SUPPLIED MATERIAL:
╔══
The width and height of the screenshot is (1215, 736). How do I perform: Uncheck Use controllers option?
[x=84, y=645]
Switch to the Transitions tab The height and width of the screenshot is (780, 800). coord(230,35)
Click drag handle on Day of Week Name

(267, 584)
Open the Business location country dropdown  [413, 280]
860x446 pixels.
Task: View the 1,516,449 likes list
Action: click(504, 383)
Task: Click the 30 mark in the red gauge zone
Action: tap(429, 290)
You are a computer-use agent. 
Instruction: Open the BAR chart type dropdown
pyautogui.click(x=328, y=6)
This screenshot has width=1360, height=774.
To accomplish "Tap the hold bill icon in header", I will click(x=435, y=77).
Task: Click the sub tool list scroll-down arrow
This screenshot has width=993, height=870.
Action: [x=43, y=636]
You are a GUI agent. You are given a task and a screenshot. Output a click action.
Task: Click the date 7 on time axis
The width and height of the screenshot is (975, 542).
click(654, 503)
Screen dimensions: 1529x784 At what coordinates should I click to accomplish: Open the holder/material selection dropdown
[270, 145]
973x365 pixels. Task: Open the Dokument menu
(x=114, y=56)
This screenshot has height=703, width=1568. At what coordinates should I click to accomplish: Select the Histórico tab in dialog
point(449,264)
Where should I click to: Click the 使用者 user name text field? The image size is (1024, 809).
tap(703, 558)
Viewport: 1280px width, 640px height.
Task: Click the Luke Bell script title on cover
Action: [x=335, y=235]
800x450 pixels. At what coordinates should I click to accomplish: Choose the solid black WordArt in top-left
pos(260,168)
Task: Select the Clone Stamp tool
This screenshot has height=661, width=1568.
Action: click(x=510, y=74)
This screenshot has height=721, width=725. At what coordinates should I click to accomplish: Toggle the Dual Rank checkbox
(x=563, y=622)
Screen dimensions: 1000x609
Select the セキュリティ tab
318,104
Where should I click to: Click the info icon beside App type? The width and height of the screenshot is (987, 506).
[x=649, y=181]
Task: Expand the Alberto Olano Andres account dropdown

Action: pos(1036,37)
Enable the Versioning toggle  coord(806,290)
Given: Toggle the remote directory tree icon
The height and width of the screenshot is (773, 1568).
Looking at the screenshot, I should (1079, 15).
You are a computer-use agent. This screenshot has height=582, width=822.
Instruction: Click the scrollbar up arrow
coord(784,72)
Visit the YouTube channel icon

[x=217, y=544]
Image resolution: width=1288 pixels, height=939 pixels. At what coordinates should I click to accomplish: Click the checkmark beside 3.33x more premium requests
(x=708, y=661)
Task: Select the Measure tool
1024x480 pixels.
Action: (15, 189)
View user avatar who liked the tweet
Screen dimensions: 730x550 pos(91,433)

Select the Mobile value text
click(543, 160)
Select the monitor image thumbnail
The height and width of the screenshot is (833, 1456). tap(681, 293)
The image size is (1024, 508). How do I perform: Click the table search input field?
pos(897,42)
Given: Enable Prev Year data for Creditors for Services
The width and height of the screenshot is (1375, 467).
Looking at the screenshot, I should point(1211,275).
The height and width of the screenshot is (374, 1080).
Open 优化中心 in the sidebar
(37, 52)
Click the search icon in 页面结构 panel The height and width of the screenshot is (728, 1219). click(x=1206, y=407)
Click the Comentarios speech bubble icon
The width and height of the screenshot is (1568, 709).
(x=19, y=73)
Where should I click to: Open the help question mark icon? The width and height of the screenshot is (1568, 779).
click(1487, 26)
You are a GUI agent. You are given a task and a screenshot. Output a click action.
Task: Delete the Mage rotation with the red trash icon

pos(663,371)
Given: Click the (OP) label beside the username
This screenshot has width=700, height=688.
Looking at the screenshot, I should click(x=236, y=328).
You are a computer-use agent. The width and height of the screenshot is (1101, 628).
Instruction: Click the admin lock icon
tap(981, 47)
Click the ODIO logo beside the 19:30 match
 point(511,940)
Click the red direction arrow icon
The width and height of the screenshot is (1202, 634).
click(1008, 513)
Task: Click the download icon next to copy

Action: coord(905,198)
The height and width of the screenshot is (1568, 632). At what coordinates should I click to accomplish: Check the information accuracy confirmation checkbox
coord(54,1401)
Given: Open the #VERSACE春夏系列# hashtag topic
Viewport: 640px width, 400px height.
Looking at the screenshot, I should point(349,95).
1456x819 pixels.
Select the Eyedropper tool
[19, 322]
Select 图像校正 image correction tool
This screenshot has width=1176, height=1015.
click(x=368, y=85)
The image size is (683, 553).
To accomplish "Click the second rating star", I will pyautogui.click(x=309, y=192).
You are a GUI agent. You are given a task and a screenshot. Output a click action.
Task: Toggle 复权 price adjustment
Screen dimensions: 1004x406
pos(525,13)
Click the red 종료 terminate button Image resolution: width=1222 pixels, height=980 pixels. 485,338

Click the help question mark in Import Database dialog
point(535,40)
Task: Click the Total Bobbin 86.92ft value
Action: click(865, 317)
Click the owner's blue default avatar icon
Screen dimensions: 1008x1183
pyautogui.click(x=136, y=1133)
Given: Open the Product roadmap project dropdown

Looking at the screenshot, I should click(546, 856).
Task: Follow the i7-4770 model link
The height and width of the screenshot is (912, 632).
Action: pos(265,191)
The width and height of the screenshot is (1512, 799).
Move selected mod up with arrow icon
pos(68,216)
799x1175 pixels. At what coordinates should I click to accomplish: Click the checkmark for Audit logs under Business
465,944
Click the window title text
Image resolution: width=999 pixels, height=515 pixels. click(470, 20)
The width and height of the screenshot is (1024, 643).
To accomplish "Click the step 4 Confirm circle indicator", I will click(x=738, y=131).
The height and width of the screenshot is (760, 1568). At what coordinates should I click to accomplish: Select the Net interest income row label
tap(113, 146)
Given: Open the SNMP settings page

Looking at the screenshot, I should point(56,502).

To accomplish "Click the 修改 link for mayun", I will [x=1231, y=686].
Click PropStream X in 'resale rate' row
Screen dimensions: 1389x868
╚══
EXERCISE TASK: Reproduce the lines above as a numbered list, starting with the line that contains "Task: Select the Measure tool" and going on through the line that contains "point(511,940)", and leave out any blank lines.

REPLY:
1. Task: Select the Measure tool
2. 1024x480 pixels.
3. Action: (15, 189)
4. View user avatar who liked the tweet
5. Screen dimensions: 730x550 pos(91,433)
6. Select the Mobile value text
7. click(543, 160)
8. Select the monitor image thumbnail
9. The height and width of the screenshot is (833, 1456). tap(681, 293)
10. The image size is (1024, 508). How do I perform: Click the table search input field?
11. pos(897,42)
12. Given: Enable Prev Year data for Creditors for Services
13. The width and height of the screenshot is (1375, 467).
14. Looking at the screenshot, I should point(1211,275).
15. The height and width of the screenshot is (374, 1080).
16. Open 优化中心 in the sidebar
17. (37, 52)
18. Click the search icon in 页面结构 panel The height and width of the screenshot is (728, 1219). click(x=1206, y=407)
19. Click the Comentarios speech bubble icon
20. The width and height of the screenshot is (1568, 709).
21. (x=19, y=73)
22. Where should I click to: Open the help question mark icon? The width and height of the screenshot is (1568, 779).
23. click(1487, 26)
24. You are a GUI agent. You are given a task and a screenshot. Output a click action.
25. Task: Delete the Mage rotation with the red trash icon
26. pos(663,371)
27. Given: Click the (OP) label beside the username
28. This screenshot has width=700, height=688.
29. Looking at the screenshot, I should click(x=236, y=328).
30. You are a computer-use agent. The width and height of the screenshot is (1101, 628).
31. Instruction: Click the admin lock icon
32. tap(981, 47)
33. Click the ODIO logo beside the 19:30 match
34.  point(511,940)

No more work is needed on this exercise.